Throne speech priority status

Wind power incentives are high on the new Canadian government's "to do" list, getting special mention in its October 5 "throne speech" which lays out the administration's legislative priorities. The governing Liberal party promises to encourage more renewable energy. "This will build on efforts already underway, including support for wind power production in Canada, stimulated by a quadrupling of the Wind Power Production Incentive," the government pledged.

Right now, payments of C$0.01/kWh under the Wind Power Production Incentive (WPPI) are limited to 1000 MW of new capacity. The Canadian Wind Energy Association (CanWEA) has been lobbying to get the ceiling raised to 4000 MW and to have all caps that limit how much of the WPPI money any single project, developer or province can access removed. The program has so far received letters of interest from developers contemplating projects totalling more than 10,300 MW.
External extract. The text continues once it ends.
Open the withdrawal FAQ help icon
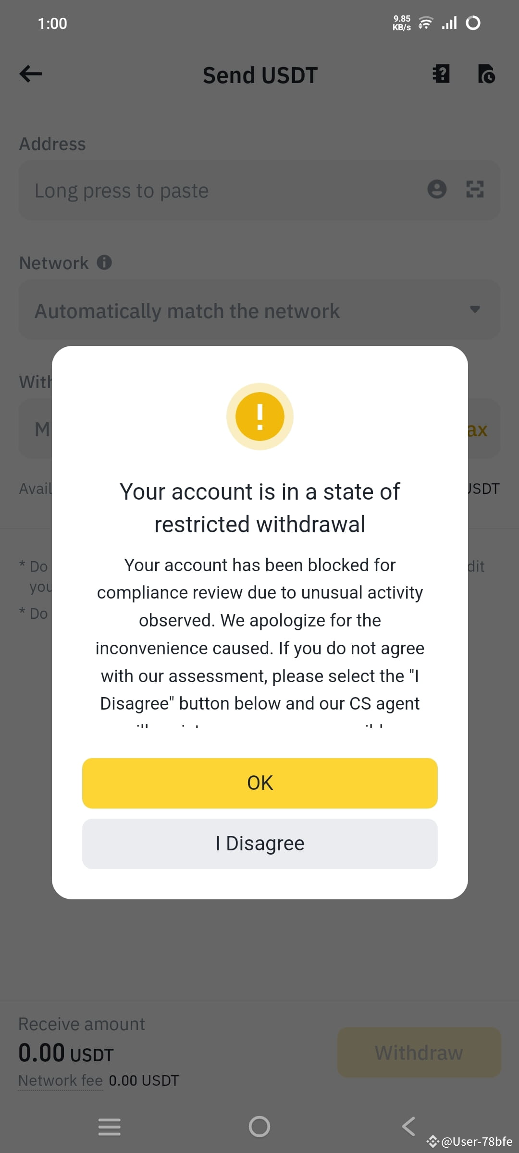519x1153 pixels. coord(440,74)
Singling out wind power in the throne speech confirms the government sees it as a "major energy opportunity" for Canada, says CanWEA's Robert Hornung. Expanding WPPI, he says, will facilitate the development of a market large enough to attract a manufacturing industry.

It will also "send a clear signal" to the provinces that the federal government is ready to work with them to develop wind in their power markets. Provincial governments across the country are currently implementing, or considering, initiatives that would put in place 4500-5000 MW of wind energy by 2012.

Although the policy future for wind power is bright, the challenge now will be ensuring the government survives long enough to follow through on its promise. The Liberals won June's federal election, but failed to get a clear majority of seats. If it fails to win the support of enough opposition members to pass legislation, the government falls and Canadians have to go back to the polls.